One of the supreme events of 2013 was a tribute/benefit for altoist/composer Arthur Blythe who is on the west coast and is ailing. It took place at Shapeshifter Lab (one of this Brooklyn boy’s ultimate Brooklyn venues) and was led by Oliver Lake. The performers included Vernon Reid, Gerry Gibbs, William Parker, Michele Rosewoman, Bob Stewart, Reggie Nicholson, Kelvin Bell, Craig Harris, Amiri and Amina Baraka, Darius Jones. Except for one well-constructed improvisation, the tunes were all Blythe’s. The evening began with the classic “Bush Baby” and ended with “Lenox Avenue Breakdown.” Much of Blythe’s music is colored with shades of blue all in a swirling tradition with Latin tinges, and literally makes one want to jump, like the old musical term. It was a rollicking and poignant evening.
Albert Ayler said, “Music is the healing force of the Universe.” Well, at this year’s 10th anniversary of the Winter Jazz Festival I experienced that firsthand, however briefly, with the first set I took in on the first night. It was a second time hearing, and only the second performance of, the Chess Smith Trio with violist Matt Maneri and pianist Craig Taiborn. This came on the heels of the deaths of my dear friend and birthday brother, trumpeter Roy Campbell, followed closely by the death of poet, friend, and mentor Amiri Baraka. That set nearly spoiled the entire festival for me though there were other moments of what I caught that I truly relished over the two days. Most were of tried and true groups, including an expanded Henry Threadgill group that performed a piece Threadgill wrote and conducted for the late Butch Morris, another overwhelming loss to the community.
This year saw the use of some added venues like Judson Memorial Church, N.Y.U. Memorial Law Library and the warm, welcoming SubCulture. Later on the first night, the Peter Brötzmann Trio played Judson, matching everyone’s expectations. Brötzmann ended his set with a warm Ayler-esque melody, reminiscent of Ghosts, that he’s played many times but this time I felt like he played it for Roy and that weird healing feeling overcame me again for an instant. After the set I thanked him, gave him a hug and said, “It’s been a rough week.” Knowing well what I was referring to, he turned his head slightly to my left averting my glance and replied, “It’s been a rough life.” And so indeed it has Peter.
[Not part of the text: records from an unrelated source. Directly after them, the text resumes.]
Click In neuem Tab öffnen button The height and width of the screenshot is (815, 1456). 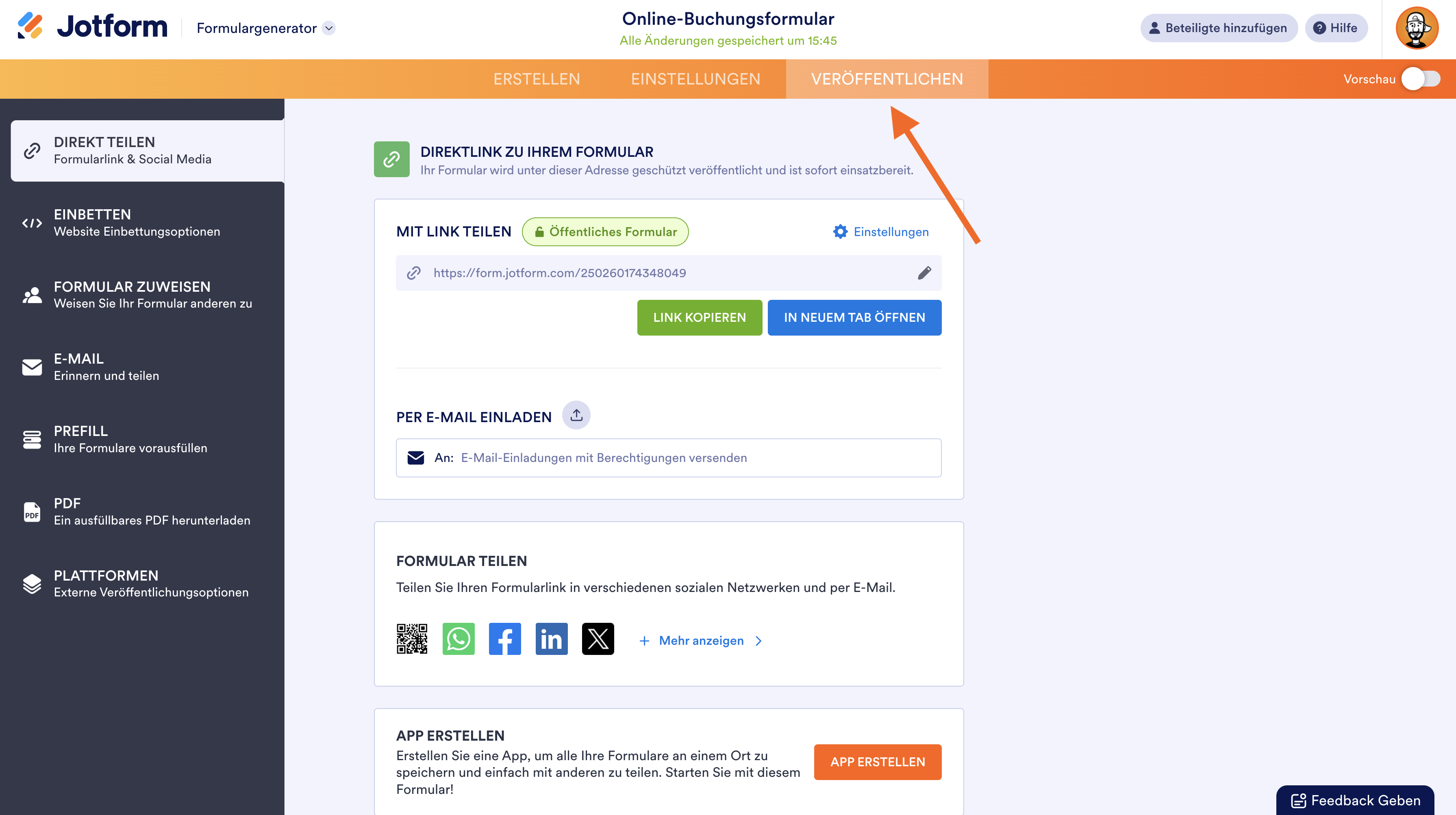(x=854, y=317)
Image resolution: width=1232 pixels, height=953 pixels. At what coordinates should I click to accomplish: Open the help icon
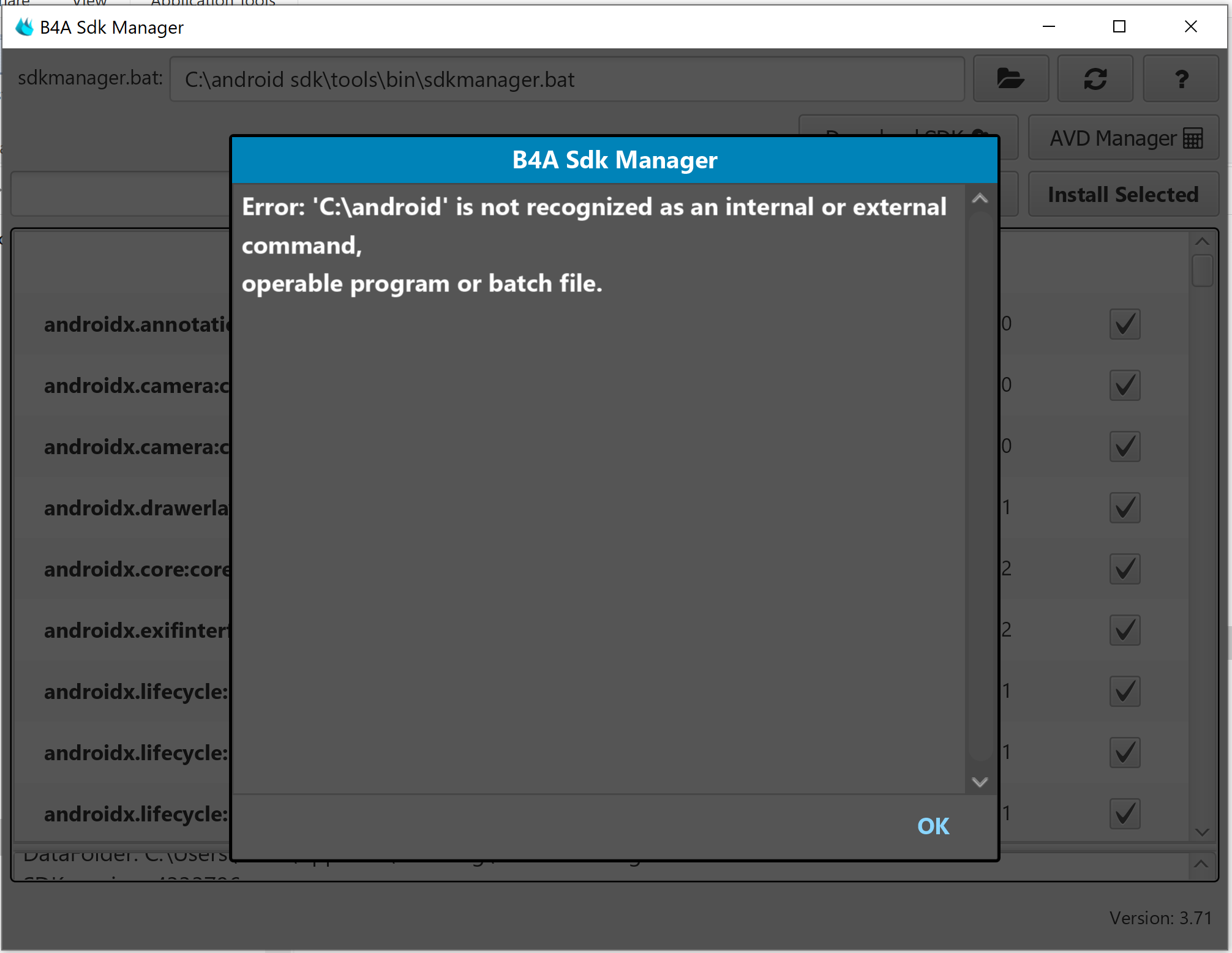pos(1180,78)
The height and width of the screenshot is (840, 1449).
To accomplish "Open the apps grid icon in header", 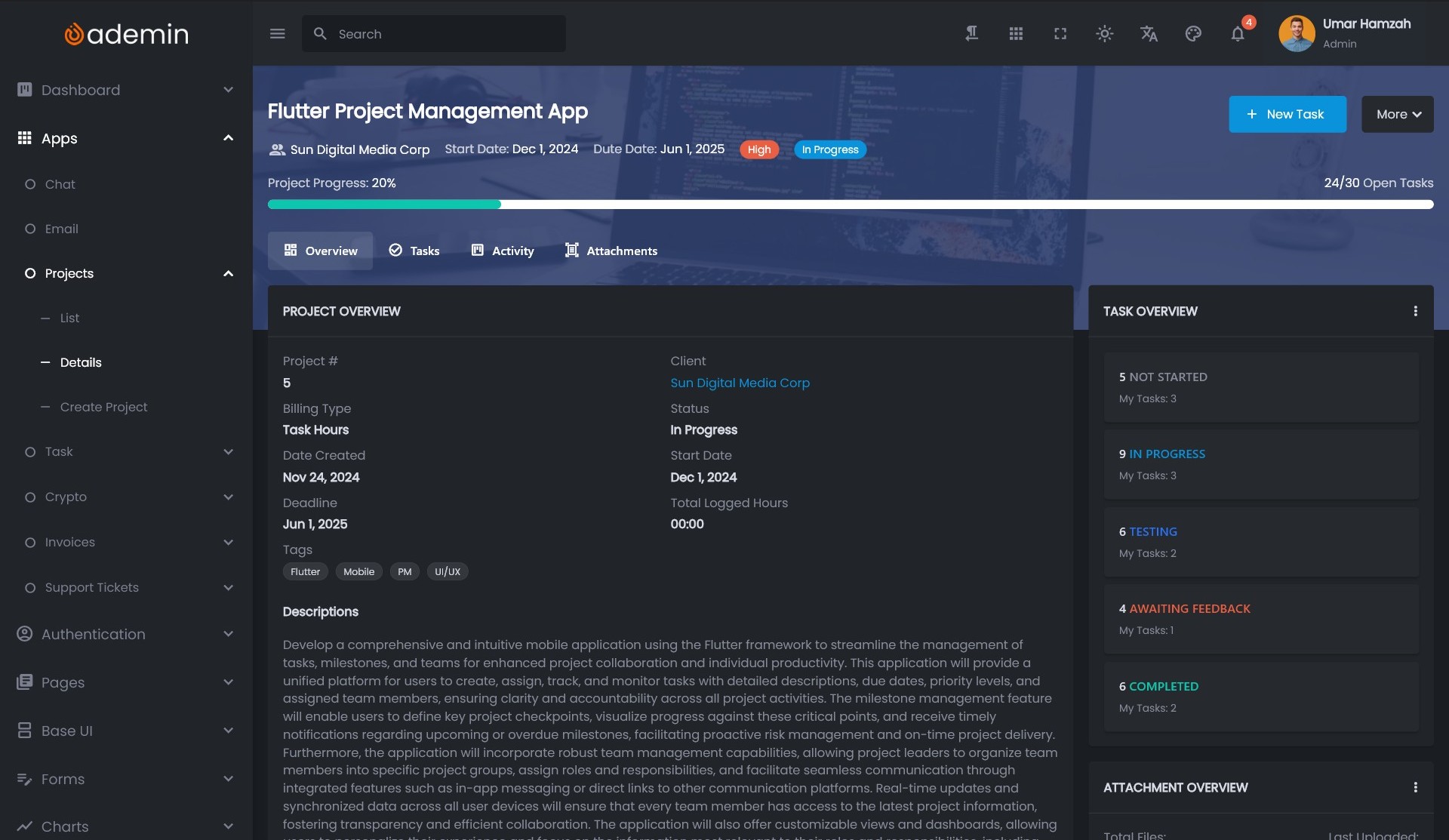I will tap(1016, 34).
There’s been an outgrowth of musician-run salons throughout Brooklyn. Drummer Andrew Drury runs one in his apartment, as do members of Z Couch, a collective of musicians who do various in-apartment concerts. I recently had the privilege of participating in one at the wonderful bassist Pascal Niggenkemper’s apartment. It was well attended, mostly by musicians, and provided camaraderie, food, and drink. The hat was passed and all the players got paid. Like in Europe, this trend is flourishing.
2013 closed with the death of two music greats: guitarist Jim Hall, a true innovator of sound, and the beyond-inspirational Yusef Lateef, a true gentle giant and force on the scene for decades. 2014 began with the passing of Phil Everly, a major voice from my childhood. I dedicate this piece to Campbell, Baraka, and the others for their spirit, vigilance and truth.
Big thanks and farewell to Dave Mandl, my long time editor at the Rail, and a big hello to my new editor George Grella. Hello George. Sorry I never got over to catch Darcy James Argue’s Secret Society after you mentioned I should, but I did catch him on YouTube. “All …We … Have To Do Is Dream.”